Field
The exemplary embodiments of the invention generally relate to a method and apparatus for image compression and estimation. More particularly, the exemplary embodiments relate to a method and apparatus for estimating a quantization table for an image.
Description of the Related Art
With respect to image compression and estimation, methods of finding quantization tables for encoded images have been studied.
As an example of finding the quantization table, a paper written by S. Ye, Q. Sun, and E. C. Chang, titled “Detecting digital image forgeries by measuring inconsistencies of blocking artifact” published in IEEE International Conference of Multimedia and Expo (ICME), Beijing, China, 2007, pages 12˜15 (hereinafter referred to as [1]). The method of [1] uses a histogram of Discrete Cosine Transform (DCT) coefficients of the encoded image.
The histogram of DCT coefficients before image compression is in the continuous form, as shown in FIG. 1A. On the other hand, after quantization of DCT coefficients, a histogram as shown in FIG. 1B has large values at DCT coefficient values which correspond to integer multiples of a quantization step size Q (e.g., ±Q, ±2Q, ±3Q, . . . ) and has small values at DCT coefficient values between the integer multiples because of clipping errors in the course of making brightness values, after quantization, to have 8 bits (0˜255). Using these characteristics, the method of [1] suggested a method of estimating a quantization table, as shown in FIG. 2A.
In the method of estimating a quantization table of FIG. 2A, 64 DCT coefficients are obtained by performing 8×8 block-based DCT in step 201 and a histogram is obtained for the 64 DCT coefficients in step 203. Power spectrum of the histogram is obtained through a Fourier transform, in step 205. Peaks having magnitudes more than a certain value are detected from a second-order differential graph of the power spectrum and the number of the detected peaks is counted, in step 207. The number of the peaks becomes a quantization step size for a corresponding DCT coefficient, and after completing such peak detection for all the 64 DCT coefficients, an 8×8 sized quantization table may be estimated.
FIG. 2B represents the histogram obtained in step 203, FIG. 2C represents the power spectrum obtained in step 205, and FIG. 2D represents the peaks detected from the second-order differential graph in step 207.

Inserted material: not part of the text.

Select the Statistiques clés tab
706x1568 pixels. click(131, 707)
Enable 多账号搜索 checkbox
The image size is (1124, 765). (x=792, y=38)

As another example of finding the quantization table, a paper written by Z. Fan, R. L. de Queiroz, titled “Identification of bitmap compression history: JPEG detection and quantizer estimation” publicized in IEEE Transaction of Image Process., vol. 12, no. 2, pages 230˜235, 2003 (hereinafter referred to as [2]). The method of [2] also estimates a quantization table based on a histogram of the DCT coefficient values in an encoded image. Specifically, in the method of [2], the envelope of a direct current (DC) histogram is modeled with Gaussian distribution and the envelop of a remaining alternating current (AC) histogram is modeled with a Laplacian distribution (likely hood function). In the method of [2], in case of obtaining histogram values at integer multiples of a quantization step size, the maximum likely hood estimation (MLE) technique is applied to estimate the quantization step size where the DC histogram has to conform to the Gaussian distribution and the AC histogram has to conform to the Laplacian distribution.
Known methods of estimating a quantization table suggested how to obtain a quantization table to be used for a still image e.g., in a Joint Photographic Experts Group (JPEG) format.
Thus, the known methods assume to perform quantization on a number of blocks that constitute an image using a single quantization table and estimate the single quantization table that has been used in image compression using information relating to all blocks of the image (e.g., a histogram of DCT coefficients).
However, in encoding a video image in e.g., a Moving Picture Experts Group (MPEG) format, since a different quantization table is used for each block that constitutes the video image, the known method cannot be applied. Furthermore, existing methods of estimating a quantization table are rarely applied to video image encoding, because quantization needs to be performed on a residual block, which represents a difference between an image block constituting the current frame and an image block constituting the previous frame.